== WORK REQUEST ==
Which lines hold the word "screenshot"? Copy each of them from the material.

(GIVEN RECORDS)

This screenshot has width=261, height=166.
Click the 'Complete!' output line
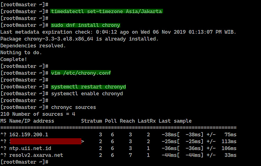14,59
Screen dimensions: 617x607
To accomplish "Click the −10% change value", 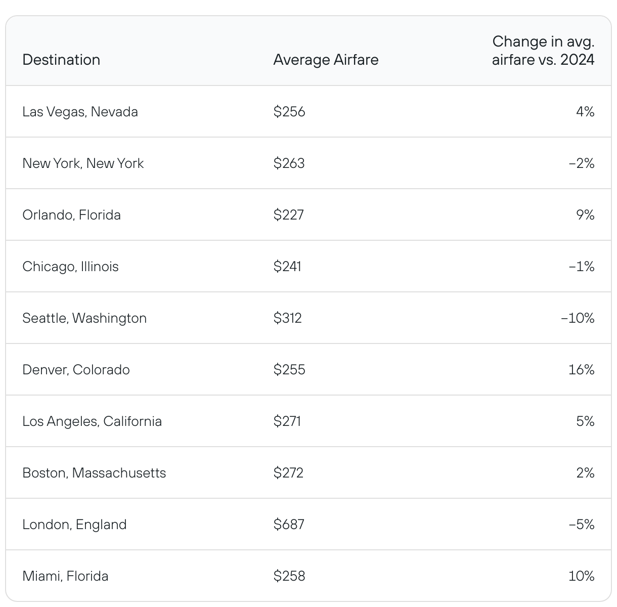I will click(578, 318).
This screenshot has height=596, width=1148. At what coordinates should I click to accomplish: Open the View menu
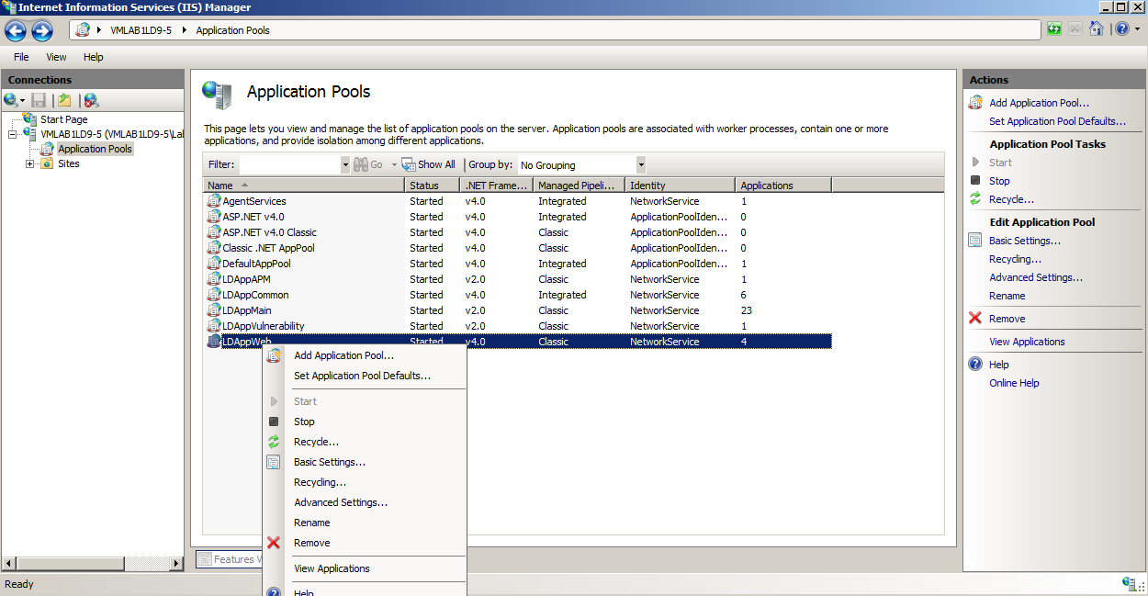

(End GIVEN RECORDS)
(GIVEN RECORDS)

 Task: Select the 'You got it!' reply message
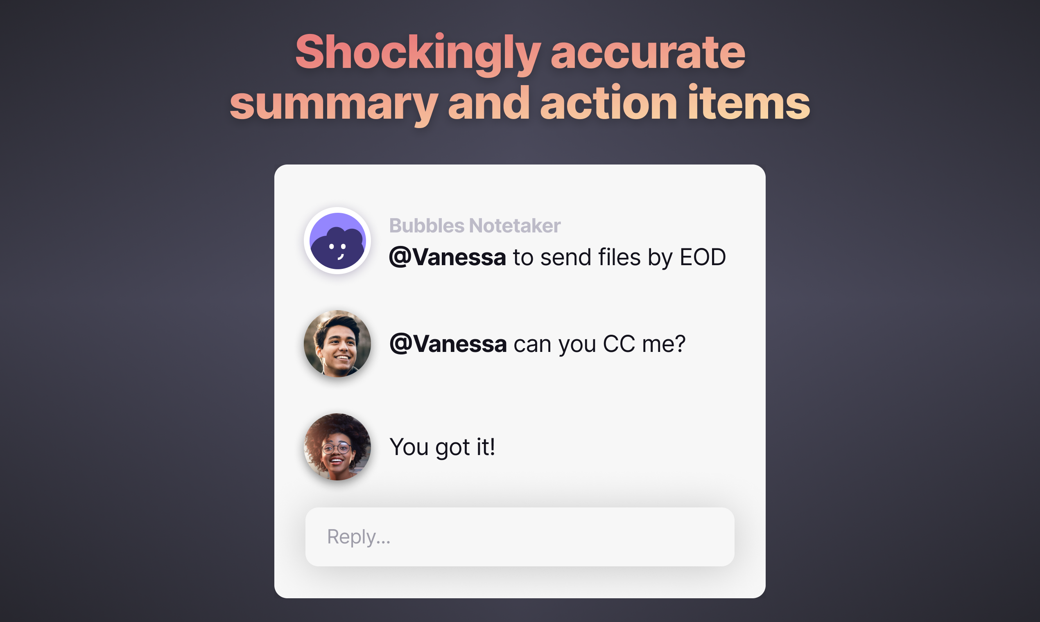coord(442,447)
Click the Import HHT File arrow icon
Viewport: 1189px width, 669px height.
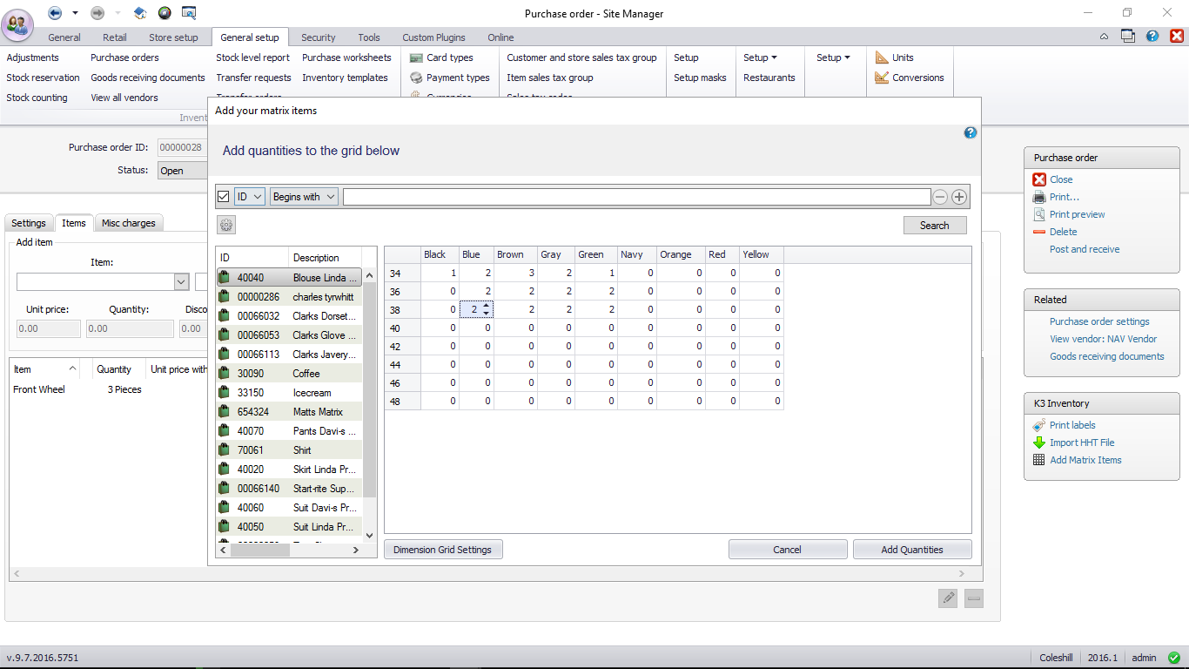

(End GIVEN RECORDS)
(GIVEN RECORDS)

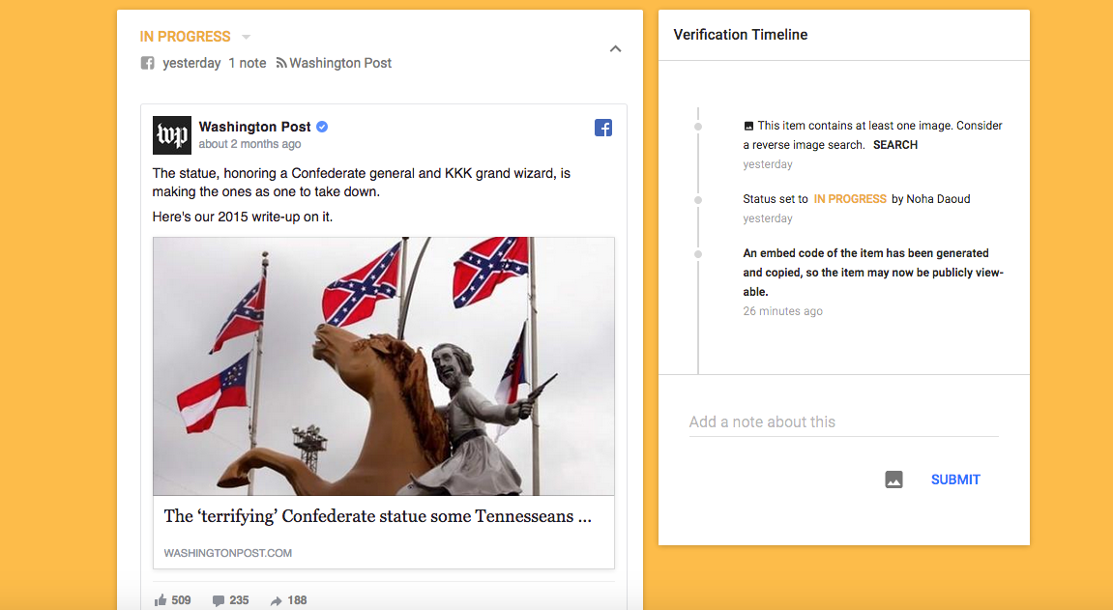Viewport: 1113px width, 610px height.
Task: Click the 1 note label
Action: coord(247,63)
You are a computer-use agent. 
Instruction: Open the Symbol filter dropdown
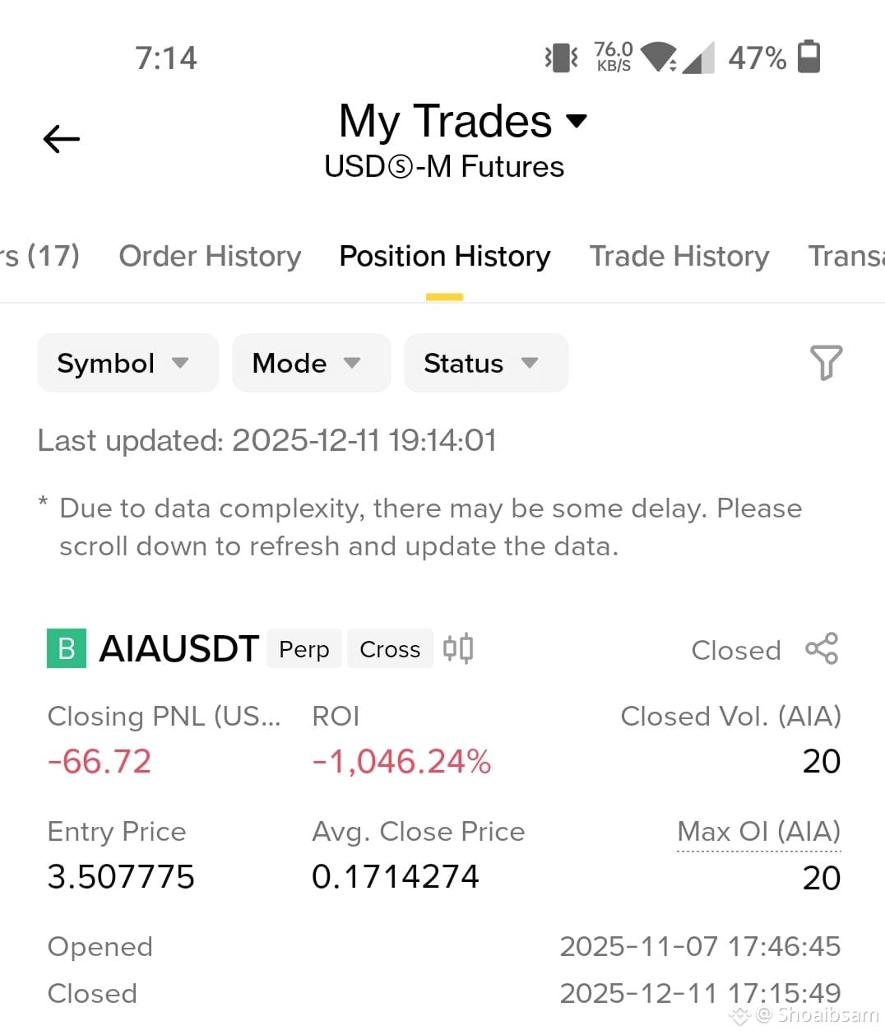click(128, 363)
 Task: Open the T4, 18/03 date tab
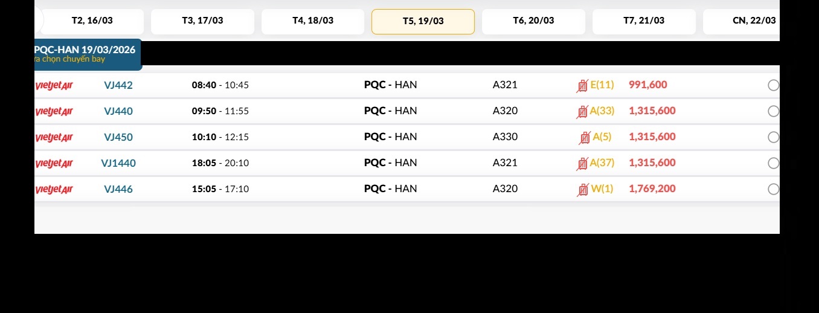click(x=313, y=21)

(End GIVEN RECORDS)

== COMPLETED EXERCISE ==
This screenshot has width=261, height=166.
This screenshot has height=596, width=1148. At what coordinates should I click to accomplish: Open the View menu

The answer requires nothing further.